L’application de la « souveraineté nationale », au contraire, mène à considérer que la nationalité est avant tout une question de généalogie et de lieu de naissance. Et de l’arbre généalogique, ce que l’on prend surtout en compte, c’est la souche, la racine. Elle est même de préférence une « vieille souche », si possible enracinée dans un terroir précis. On se dira, par exemple, « de vieille souche brabançonne ». Etant entendu que ce sens de la terre est surtout un renvoi à une tradition. Et tant mieux si celle-ci peut être dite « millénaire ». Au bout du compte, cela mène à entourer le sol ancestral et ses traditions derrière des murs ou des barbelés.

Valse-hésitation

Si l’on veut bien me concéder d’exprimer les choses de façon un peu caricaturale, je dirai que la « souveraineté populaire » a tendanciellement une attitude d’ouverture, alors que la

« souveraineté nationale » tend, au contraire, vers la fermeture.

La fonction d’une porte est tout autant d’unir en s’ouvrant que de séparer en se fermant et la perpétuelle valse-hésitation entre ces deux attitudes, dont on a perpétué la coexistence et même la synonymie apparente, pourrait s’expliquer tout simplement par l’opportunisme : pouvoir dégainer tantôt l’une, tantôt l’autre suivant les circonstances et les avantages que l’on espérait en tirer heurtait certes la logique, mais c’était aussi vachement commode !

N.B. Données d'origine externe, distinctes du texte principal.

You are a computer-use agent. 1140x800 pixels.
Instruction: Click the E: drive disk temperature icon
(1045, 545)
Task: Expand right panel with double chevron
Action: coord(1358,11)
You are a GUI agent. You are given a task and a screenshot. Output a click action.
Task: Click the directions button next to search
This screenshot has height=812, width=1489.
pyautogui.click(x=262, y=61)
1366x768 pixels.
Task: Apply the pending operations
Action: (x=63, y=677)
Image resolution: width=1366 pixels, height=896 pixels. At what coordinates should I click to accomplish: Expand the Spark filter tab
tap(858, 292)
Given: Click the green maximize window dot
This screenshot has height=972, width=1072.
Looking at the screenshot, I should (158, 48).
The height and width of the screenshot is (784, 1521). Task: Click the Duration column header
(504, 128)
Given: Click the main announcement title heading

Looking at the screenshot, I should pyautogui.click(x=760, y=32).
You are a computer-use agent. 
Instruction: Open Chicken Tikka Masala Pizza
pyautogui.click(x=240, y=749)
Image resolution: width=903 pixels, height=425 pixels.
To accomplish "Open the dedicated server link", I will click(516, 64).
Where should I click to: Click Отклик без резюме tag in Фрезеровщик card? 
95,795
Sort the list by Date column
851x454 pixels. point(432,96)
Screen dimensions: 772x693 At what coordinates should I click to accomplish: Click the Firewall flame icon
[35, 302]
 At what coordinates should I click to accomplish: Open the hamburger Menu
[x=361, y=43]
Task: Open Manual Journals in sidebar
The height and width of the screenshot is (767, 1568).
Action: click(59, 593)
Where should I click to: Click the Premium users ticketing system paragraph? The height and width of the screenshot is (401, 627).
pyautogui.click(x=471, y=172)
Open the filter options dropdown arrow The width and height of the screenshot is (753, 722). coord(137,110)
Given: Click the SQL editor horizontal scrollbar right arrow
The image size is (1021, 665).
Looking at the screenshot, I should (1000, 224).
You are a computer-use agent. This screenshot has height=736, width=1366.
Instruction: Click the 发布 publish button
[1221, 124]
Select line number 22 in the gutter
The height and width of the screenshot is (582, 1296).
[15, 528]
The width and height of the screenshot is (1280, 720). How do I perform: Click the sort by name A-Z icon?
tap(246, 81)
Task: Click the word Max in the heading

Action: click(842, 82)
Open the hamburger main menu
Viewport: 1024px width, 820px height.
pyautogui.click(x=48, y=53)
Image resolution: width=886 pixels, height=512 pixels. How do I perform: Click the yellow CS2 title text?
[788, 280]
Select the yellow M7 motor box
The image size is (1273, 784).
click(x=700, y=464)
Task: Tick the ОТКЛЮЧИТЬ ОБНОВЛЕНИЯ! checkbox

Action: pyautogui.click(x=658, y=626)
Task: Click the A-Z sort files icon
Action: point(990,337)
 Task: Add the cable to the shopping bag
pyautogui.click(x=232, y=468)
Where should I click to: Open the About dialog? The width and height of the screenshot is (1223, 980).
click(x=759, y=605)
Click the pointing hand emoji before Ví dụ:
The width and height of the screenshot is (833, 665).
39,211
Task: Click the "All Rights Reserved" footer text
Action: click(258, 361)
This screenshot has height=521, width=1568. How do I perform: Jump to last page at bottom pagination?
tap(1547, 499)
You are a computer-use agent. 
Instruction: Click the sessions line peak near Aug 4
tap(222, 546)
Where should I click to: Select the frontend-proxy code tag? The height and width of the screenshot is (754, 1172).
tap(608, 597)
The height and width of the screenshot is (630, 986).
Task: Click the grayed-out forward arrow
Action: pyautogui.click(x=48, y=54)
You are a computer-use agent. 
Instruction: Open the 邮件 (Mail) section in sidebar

On peut, de la sorte, passer d’une attitude du genre « Venez à nous, damnés de la terre, pauvres et opprimés » à une autre, du type « Dehors, tous ces rastaquouères ! », en fonction de ses besoins en main d’œuvre, de considérations électorales ou de sympathies politiques. Les hommes politiques se cachent si peu de faire des calculs de ce genre, qu’ils les dénoncent régulièrement avec bruit, mais toujours bien entendu chez les aures... Témoin : les « coups de gueule » périodiques des populistes de la NVA contre le PS qui « a fait des immigrés le troupeau de base de son électorat ».

Il faut bien qu’il y ait une ou des raisons au maintien de cette équivoque, et celle-là, sans prétendre qu’elle soit la seule, mérite sans doute d’être prise en considération.

C’est d’autant plus étonnant que le monde a connu, au XX° siècle, une période de près de cent ans pendant lesquels il y eut une forte bipolarisation de la politique entre la Gauche et la Droite.

Je sais, il est devenu de bon ton de ne parler de Gauche et de Droite qu’avec un rictus un peu crispé, pour montrer que l’on est conscient d’user là de mots « obsolètes » et « ringards ».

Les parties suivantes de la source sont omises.